Dictionary Information in Data View
Thus far, we explained that SPSS’ Data Editor always has 2 tabs:
Data View in which we inspect our actual data values and
Variable View in which we find information about our data -dictionary information.
Little known by many SPSS users is that we can see some dictionary information in Data View too. Let's start off with value labels. Initially, we just see data values in Data View as shown below.
Now, if we click the value labels icon we'll see value labels instead of data values in data view.
So, this allows you to look up what your data mean without having to switch between Data View and Variable View. Perhaps even more useful: place your mouse pointer on a variable name in Data View without clicking it. Now a yellow box with a lot of dictionary information pops up for a few seconds
Starting from SPSS version 22, icons next to variable names tell us something about our variable types, formats and measurement levels -if correctly set, that is.
So basically, “data” consist of 2 components:
data values which we see in Data View and
dictionary information about our data in Variable View.
We can save the contents of the Data Editor as an SPSS data file or .sav file. If we do so, the resulting file always contains everything in both Data View and Variable view.
Let's reemphasize that you should never -under no circumstances- edit anything manually in either Data View or Variable View. This is perhaps the single worst SPSS practice. And yes, I know. Many SPSS users do this anyway. But most will sooner or later wish they hadn't.
The only sound way to edit your data or dictionary information is by syntax. So, let's move on to our next tutorial: SPSS Syntax Introduction.
SPSS Syntax Introduction
SPSS syntax is a language containing instructions for analyzing and editing data and other SPSS commands.
SPSS users working directly from the menu may not actually see they syntax they're running. However, this is a terrible practice.
How to paste SPSS syntax?
Now let's suppose I'd like to gain some insight into the percentages of male and female respondents. I could first navigate to Analyze SPSS Menu Arrow Descriptive statistics SPSS Menu Arrow Frequencies as shown below.
I'll now move gender into the variable box and perhaps request a bar chart as well.
Now clicking Ok may seem the obvious thing to do.
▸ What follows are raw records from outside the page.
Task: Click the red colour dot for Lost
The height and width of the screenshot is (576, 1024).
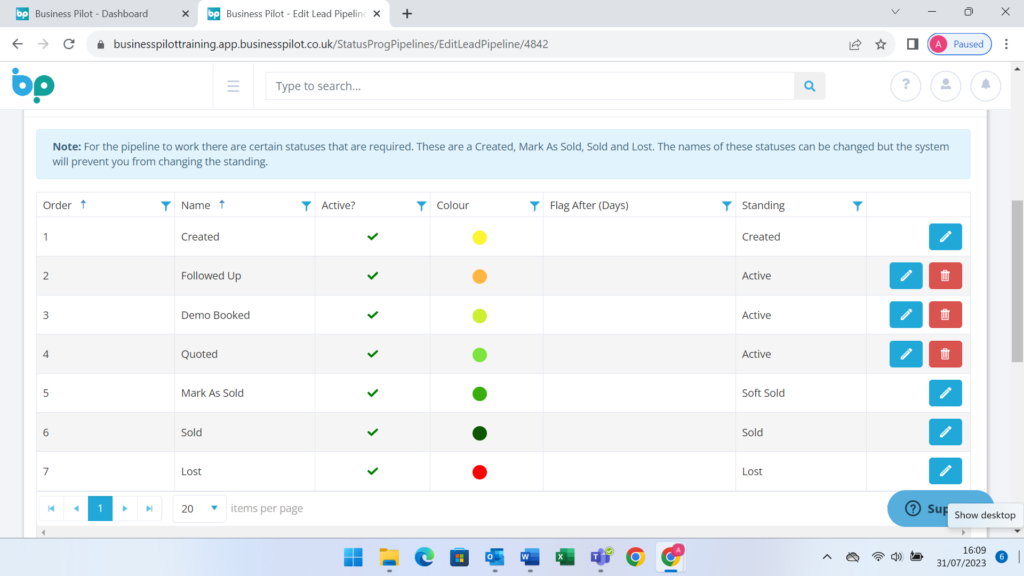Action: click(479, 472)
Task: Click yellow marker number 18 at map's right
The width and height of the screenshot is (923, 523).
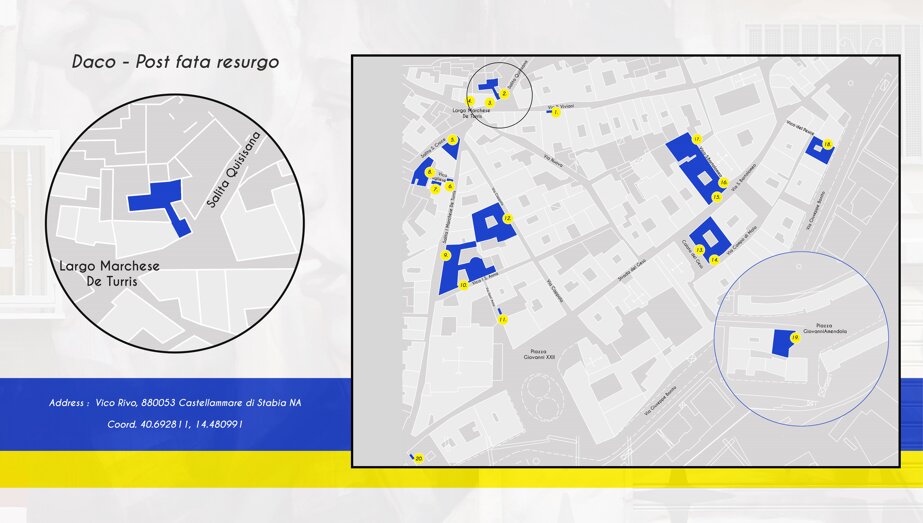Action: point(828,144)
A much better idea, however, is to click the Paste button. Upon doing so, a new SPSS window opens which is known as the Syntax Editor. It's recognized by the orange icon in its left top corner.
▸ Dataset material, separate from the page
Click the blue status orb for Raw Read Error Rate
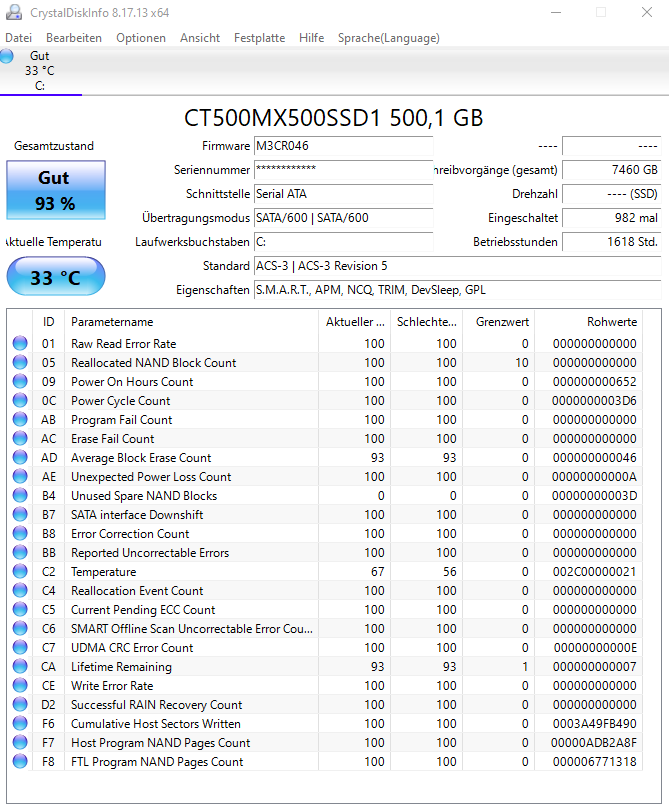 point(20,343)
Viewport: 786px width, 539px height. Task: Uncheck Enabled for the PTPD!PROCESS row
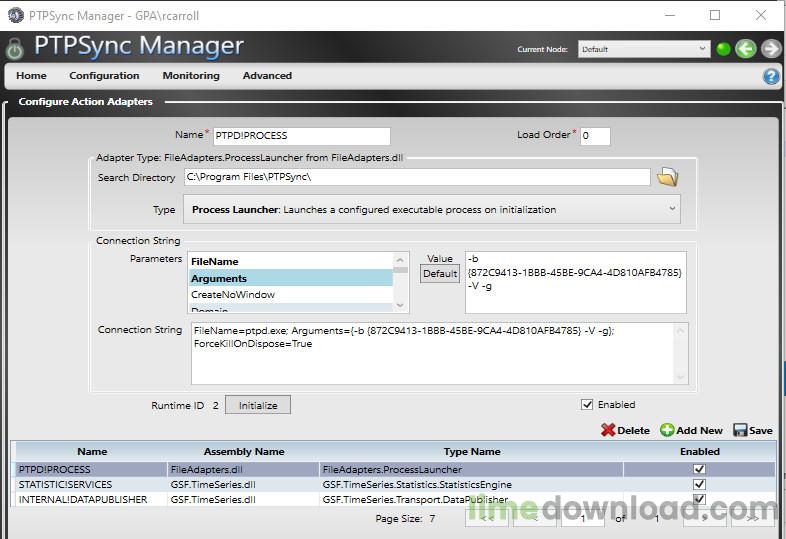pyautogui.click(x=699, y=469)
The Syntax Editor contains a FREQUENCIES command which holds the instructions we just gave SPSS in the Frequencies dialog. However, we don't see the frequency distribution and bar chart we asked for. This is because we still need to run the command we just created.
How to run SPSS syntax?
The simplest way to run syntax is to select the command(s) you'd like to run and click the “run selection” icon in your toolbar.
A faster way to run syntax is to use several short keys, especially
F2 for selecting the command in which your mouse pointer is located;
Ctrl + a for selecting all syntax;
Ctrl + r for running all selected commands.
So, let's now run our pasted syntax. On doing so, a new window will open, containing our frequency table and bar chart.
Why even use SPSS syntax?
The single best SPSS practice is doing everything from syntax. Some reasons for this are you'll always know exactly which steps you took in which order so you can prove that your results are correct; if you made some mistake -don't we all sometimes? - you can correct it and rerun everything you did in just seconds;
you'll work way faster than from the menu and you never have to do things twice; some of the best SPSS tricks and time savers are available as syntax only.